A família de Gilberto Gil processou o padre Danilo César, de Campina Grande (PB), por debochar da morte de Preta Gil. Os familiares pedem R$ 370 mil por danos morais, alegando que o religioso feriu a imagem e a fé da cantora, falecida em julho de 2025.
Gilberto Gil e família do cantor entrou com uma ação de indenização contra o padre Danilo César, da Paróquia São José em Campina Grande (PB), por danos morais. Isso porque o religioso debochou da morte da cantora Preta Gil, vítima de câncer em julho de 2025.

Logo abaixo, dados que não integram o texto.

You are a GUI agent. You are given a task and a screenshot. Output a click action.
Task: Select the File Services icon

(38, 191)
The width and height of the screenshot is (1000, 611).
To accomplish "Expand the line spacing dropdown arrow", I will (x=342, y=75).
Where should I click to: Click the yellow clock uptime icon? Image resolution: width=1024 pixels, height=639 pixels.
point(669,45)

Segundo o colunista Lauro Jardim, os familiares da cantora pedem R$ 370 mil pela ação assinada por Gilberto, a esposa Flora Gil, os filhos Nara, Marília, Bela, Maria, Bem e José, além de Francisco, filho de Preta.

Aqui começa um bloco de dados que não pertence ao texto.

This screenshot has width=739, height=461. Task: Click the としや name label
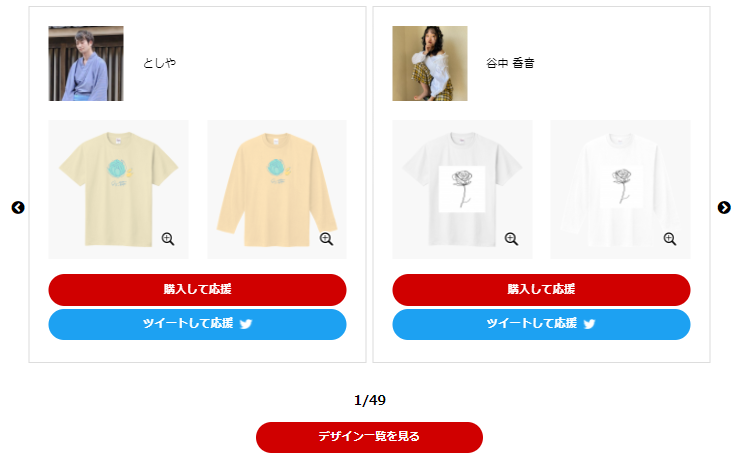click(160, 63)
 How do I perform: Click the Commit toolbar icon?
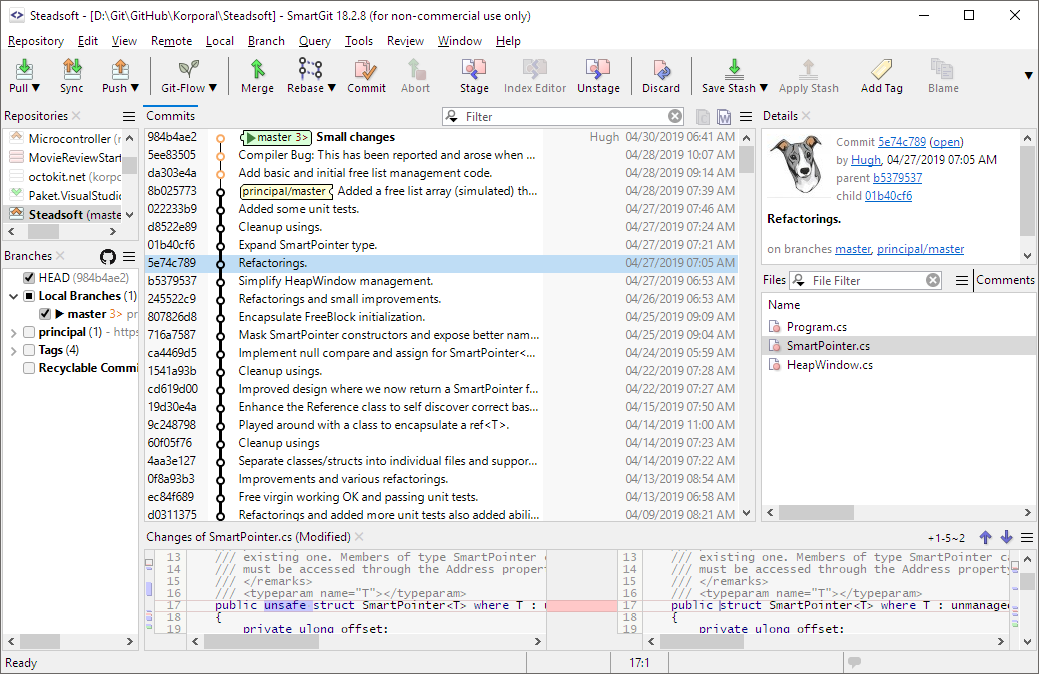click(366, 75)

A denúncia dos familiares da artista afirma que o padre extrapolou a liberdade de expressão e acabou ferindo imagem e religiosidade da cantora, que faleceu aos 50 anos de idade.
Relembre o caso
No dia 20 de julho, horas após a morte de Preta Gil, o padre Danilo César satirizou a religião de matriz africana, ironizando a fé dos familiares da cantora nos orixás.

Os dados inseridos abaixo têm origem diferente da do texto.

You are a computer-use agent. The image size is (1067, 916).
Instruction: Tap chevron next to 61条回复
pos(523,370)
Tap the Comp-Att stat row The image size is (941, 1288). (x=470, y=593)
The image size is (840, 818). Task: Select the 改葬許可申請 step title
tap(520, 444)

“Deus sabe o que faz. Se for para morrer, vai morrer […] Qual o nome do pai de Preta Gil? Gilberto. [Ele] fez uma oração aos orixás. Cadê esses orixás, que não ressuscitaram Preta Gil? Já enterraram?”, disse o religioso, em live transmitida no YouTube. Mais tarde, o vídeo foi tirado do ar.
Preta morreu em 20 de julho deste ano, em Nova Iorque, após um câncer colorretal, pouco antes de embarcar em avião rumo ao Rio de Janeiro.